Людям наплевать, кто пишет сценарии их любимых ситкомов, – любил повторять Сет. – Им все равно, будь то крутой парень с очками в маленькой тонкой оправе (это были девяностые годы) или крутая светловолосая девчонка (то есть Джорджи). Держись меня, Джорджи, и мы нигде не пропадем.

Она держалась.

После университета они с Сетом делали сценарии нескольких ситкомов, идущих получасовыми выпусками. Почему-то каждый новый сценарий был несколько хуже предыдущего.

Наконец судьба улыбнулась им, подбросив «Джефф сыт по горло». Это был настоящий хит. Зрители привыкли к новой жвачке и требовали продолжения. Уровень юмора их уже не особо волновал. Волновались лишь Джорджи, Сет и команда язвительных, циничных сценаристов. Главное, это был хит, а в команде проекта Джорджи и Сет играли первые скрипки.

Возможно, они бы считали этот проект вершиной своей карьеры, если бы не внезапное предложение от Джафари.

С тех пор как им позвонили от этого телевизионного магната, Сета не оставляло приподнятое настроение. Поначалу все выглядело не слишком радужно. На первой встрече с ними Махер Джафари смеялся до слез, однако потом наступила странная тишина. Возможно, по здравом размышлении он понял, что «Бегущее время» не вписывается в формат его каналов. Письмо, которое он им прислал, больше смахивало на отказ. И вдруг пару дней назад им позвонили и сказали, что Джафари срочно нуждается в замене одного шоу, слетевшего в середине сезона. Словом, ему срочно требовался готовый сценарий и не особо затратный.

Второго приглашения к Джафари не было. Он ограничился телефонным звонком.

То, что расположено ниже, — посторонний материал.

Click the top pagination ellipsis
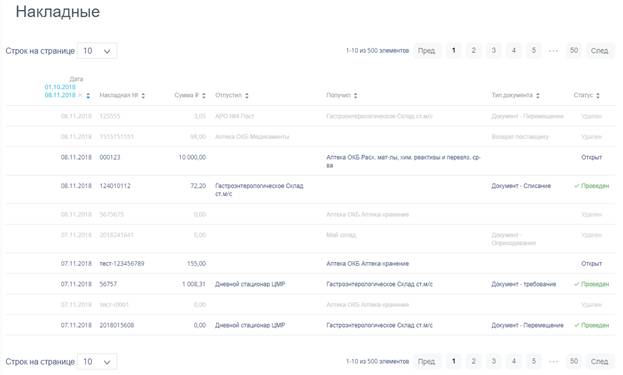The image size is (623, 375). pos(553,50)
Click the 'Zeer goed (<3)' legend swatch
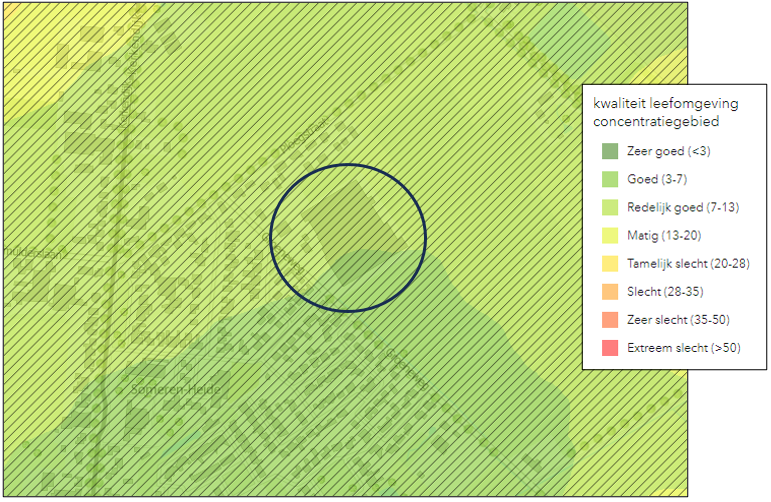The width and height of the screenshot is (771, 502). [x=610, y=152]
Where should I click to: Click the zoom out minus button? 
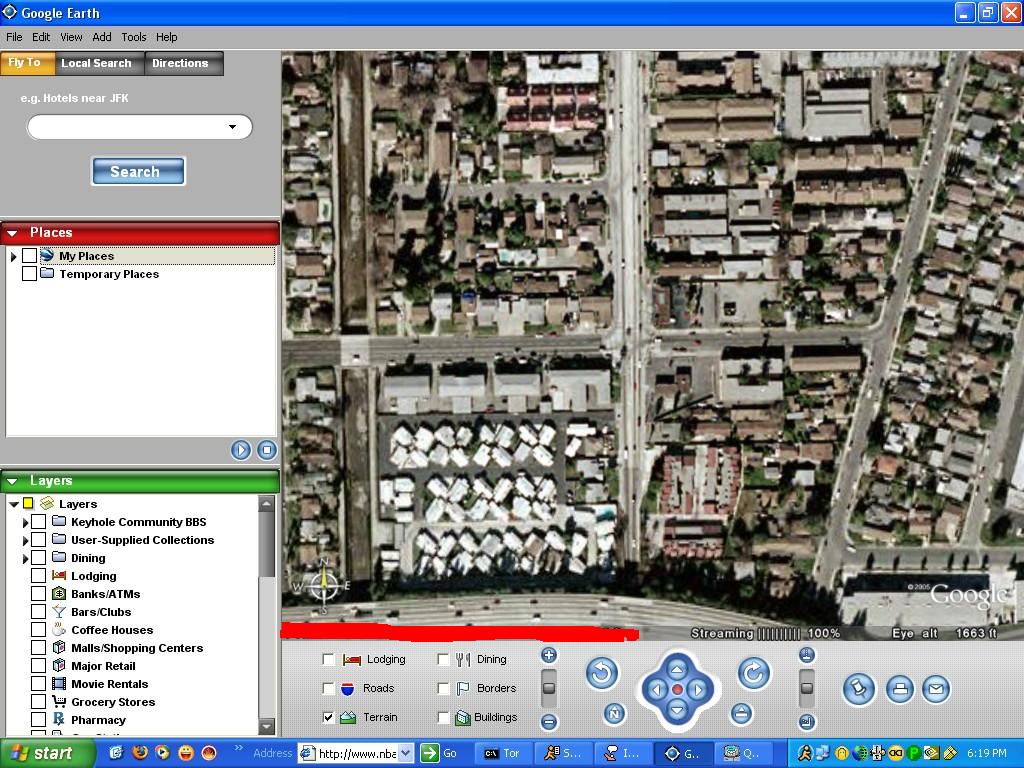(548, 721)
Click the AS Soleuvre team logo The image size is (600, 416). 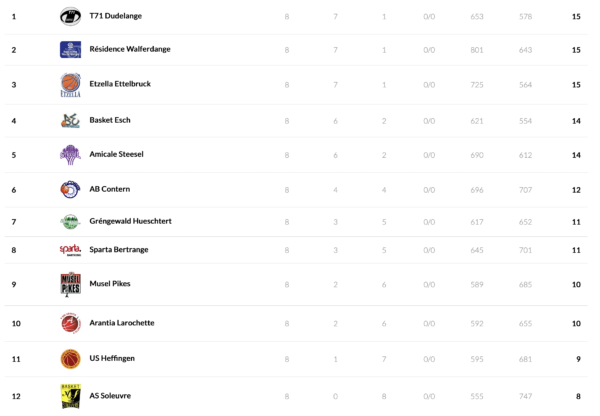[70, 396]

– Я вспомнил идею вашего проекта, – сказал он Сету и Джорджи. – Вы управитесь за неделю?

Сет клятвенно пообещал, что за неделю они обязательно управятся.

После звонка Джафари Сет взгромоздился на стул и закричал:

– Джорджи, это наш «Клан Сопрано»! Джорджи, это наши «Безумцы»![7]

– Успокойся и слезь со стула, – сказала ему Джорджи. – Подумают, будто ты пьян.

– Скорее всего, так оно и будет. Я собираюсь напиться, а время – всего лишь иллюзия.

– И твоя уверенность иллюзорна. Нам до Рождества не выдать четыре сюжета.

Сет не прекратил танцы на стуле. Запрокинув голову, он мотал ею, словно разматывал невидимое лассо.

– До двадцать седьмого мы обязательно управимся. У нас еще целых десять дней.

– Десять дней, бо́льшую часть которых я проведу в Омахе, в доме свекрови. Мы едем туда на Рождество.

– К чертям Омаху! Нам дорог каждый день.

– Сет, хватит плясать на стуле. Давай поговорим.

Сет остановился, хмуро глядя на Джорджи:

– Джорджи, ты меня слышишь? Махеру Джафари срочно нужно наше шоу. Не чье-нибудь, а наше! Понимаешь? То, ради которого мы появились на свет. Возможно, это наша миссия.

– Неужели ты думаешь, будто кто-то приходит на землю с миссией писать сценарии телевизионных комедий?

– Да, – без малейшей улыбки ответил Сет. – Мы.

Похоже, Сет уверовал в их миссию. Им овладела странная неугомонность. Джорджи могла с ним спорить. Могла даже не замечать. Сет не переставал улыбаться. Он постоянно что-то напевал себе под нос. Такое поведение должно было бы ее раздражать, но Джорджи привыкла и к этому.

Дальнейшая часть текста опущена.